Referring initially to FIGS. 1A, 1B and 1C, one method of making an identification card in accordance with the invention is illustrated. Specifically, base 10 having a top surface 12 is first selected. The base is preferably made of polyvinyl chloride but may also be made of a cellulose acetate, Mylar, or any other material to which a color changeable layer will bond. A solution of color-changeable material to be described hereafter is then prepared and disposed on the top surface 12 where it is cured or otherwise dried to form a color-changeable layer 14 as illustrated in FIG. 1B. In the preferred embodiment, the base 10 is pigmented to be substantially the same color as the color-changeable layer 14 so that the layered card of FIG. 1B appears to be a single-colored nonlayered card. However, the base 10 and the color-changeable layer 14 need not be precisely matched and indeed need not even be the same color in accordance with the broadest aspects of the present invention. The solution applied to form the color-changeable layer 14 is similarly pigmented or dyed. Therefore, the color-changeable layer 14 and the base 10 may be fabricated to have any of a number of different colors.
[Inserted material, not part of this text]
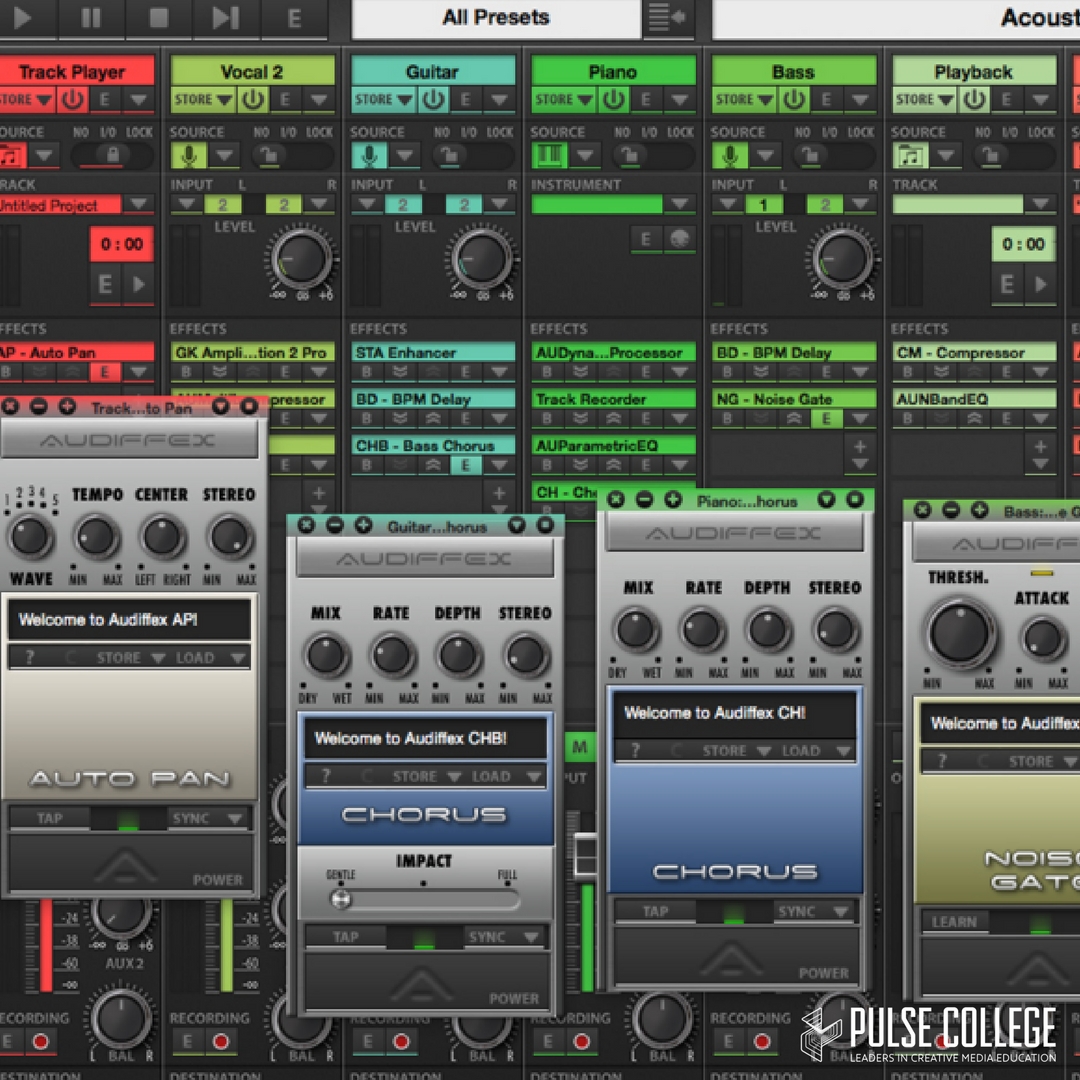This screenshot has height=1080, width=1080.
Task: Switch to the All Presets tab
Action: [x=495, y=17]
The resultant identification card with the color-changeable layer 14 illustrated in FIG. 1B is next engraved on a suitable electronic engraving machine to form a plurality of depressions or grooves 16 which extend through the color-changeable layer 14 into the base 10. The grooves or depressions 16 are of variable depth so that the surface regions 18 between grooves are of varying width. The variations in the depth of the grooves 16 and hence in the width of the nonengraved adjacent surface regions 18 define an image.
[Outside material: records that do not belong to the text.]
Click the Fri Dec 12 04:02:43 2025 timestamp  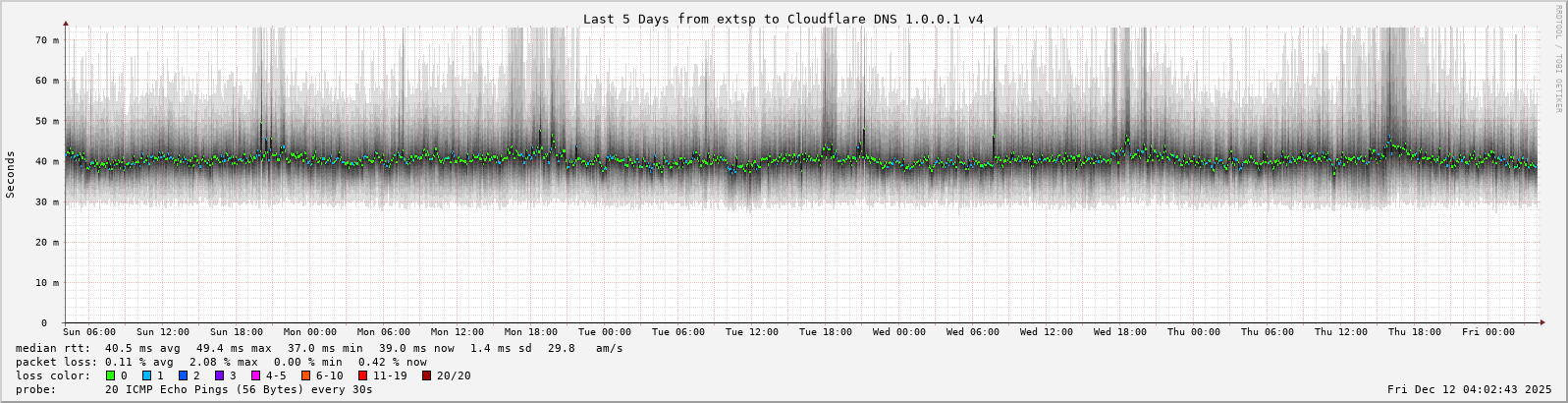click(1469, 390)
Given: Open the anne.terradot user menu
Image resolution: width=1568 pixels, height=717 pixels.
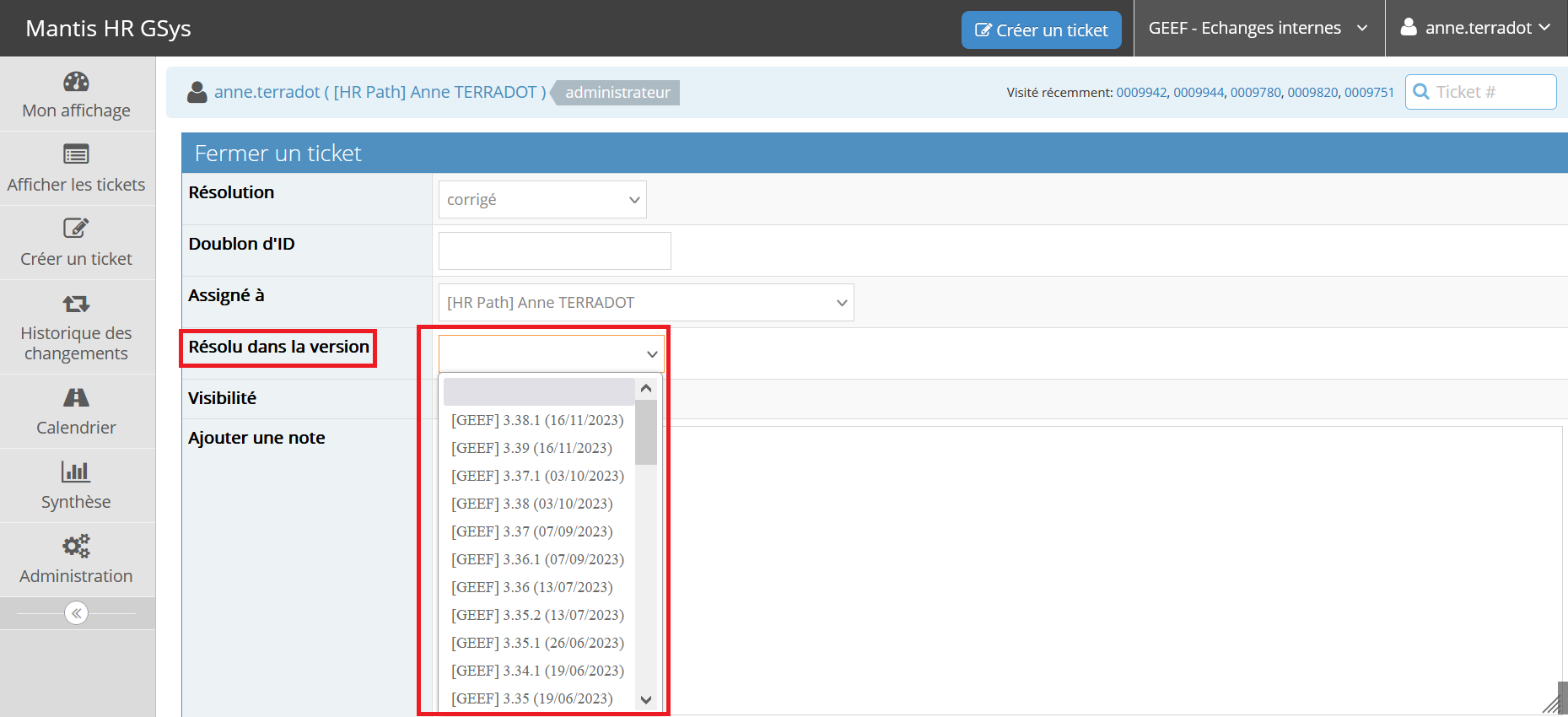Looking at the screenshot, I should tap(1476, 29).
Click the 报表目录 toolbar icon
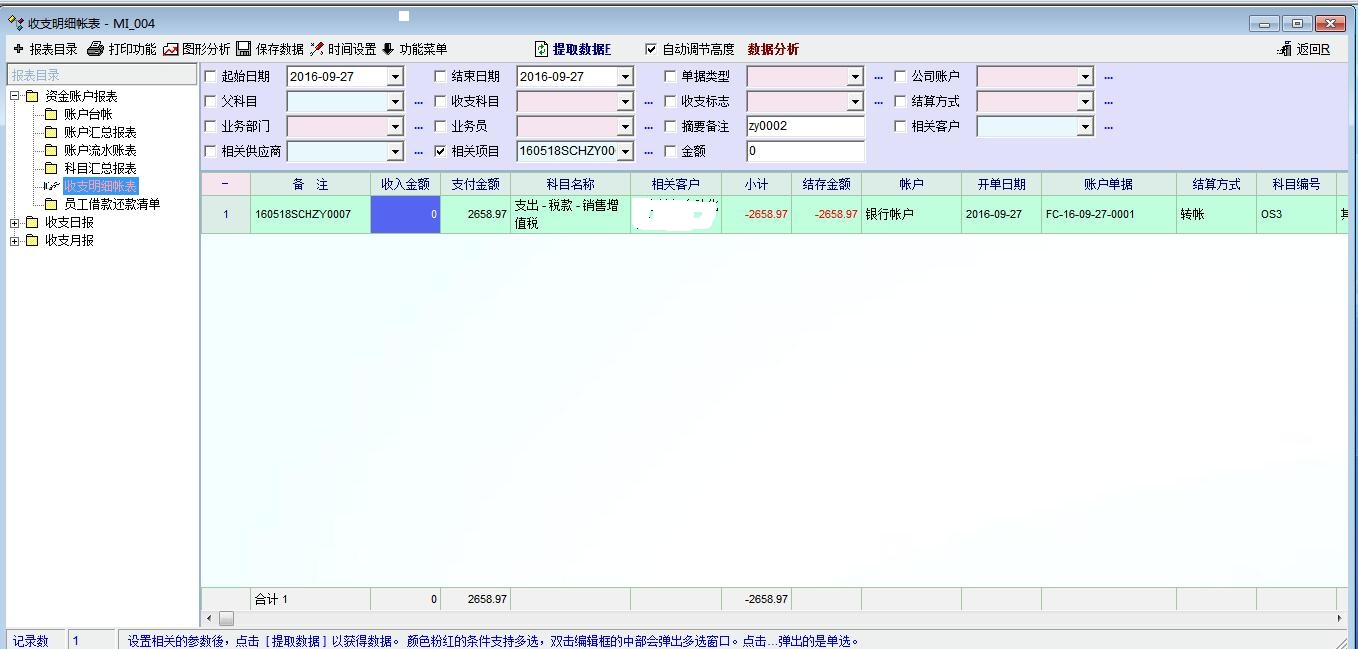Image resolution: width=1358 pixels, height=649 pixels. (18, 49)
Because the color-changeable layer 14 and the base 10 are, in the preferred embodiment substantially the same color, the image defined by the combination of the engraved depression 16 and the nonengraved surface regions 18, is not easily observable and indeed can only be observed if at all, because of the variation in reflectivity from the various surfaces defining the depressions and the nonengraved regions 18. Consequently, in accordance with the invention, the color-changeable layer 14 is made of a composition which changes to a color which contrasts with the color of the base layer 10 after being exposed for a period of time to a source of heat 20 or a source of some other form of radiant energy. A particular composition of the color-changeable layer 14 will be described hereafter. Depending upon the specific makeup of the composition and thickness of the layer 14 the change from a non-contrasting to a contrasting color will occur by exposing the color-changeable layer to a temperature of about 88° C. or higher for a period of time sufficient to obtain the color change desired. The length of exposed time decreases as the temperature is increased and as the thickness increases. Additionally, the temperature cannot exceed the temperature at which the base material will melt or otherwise deform or shrink. A graph showing the relationship between the temperature, the exposure time, and the thickness of the color-changeable layer for one specific exemplary composition in accordance with the invention as shown in FIG. 2. Similar graphs can be generated for different color changeable compositions by simple empirical testing.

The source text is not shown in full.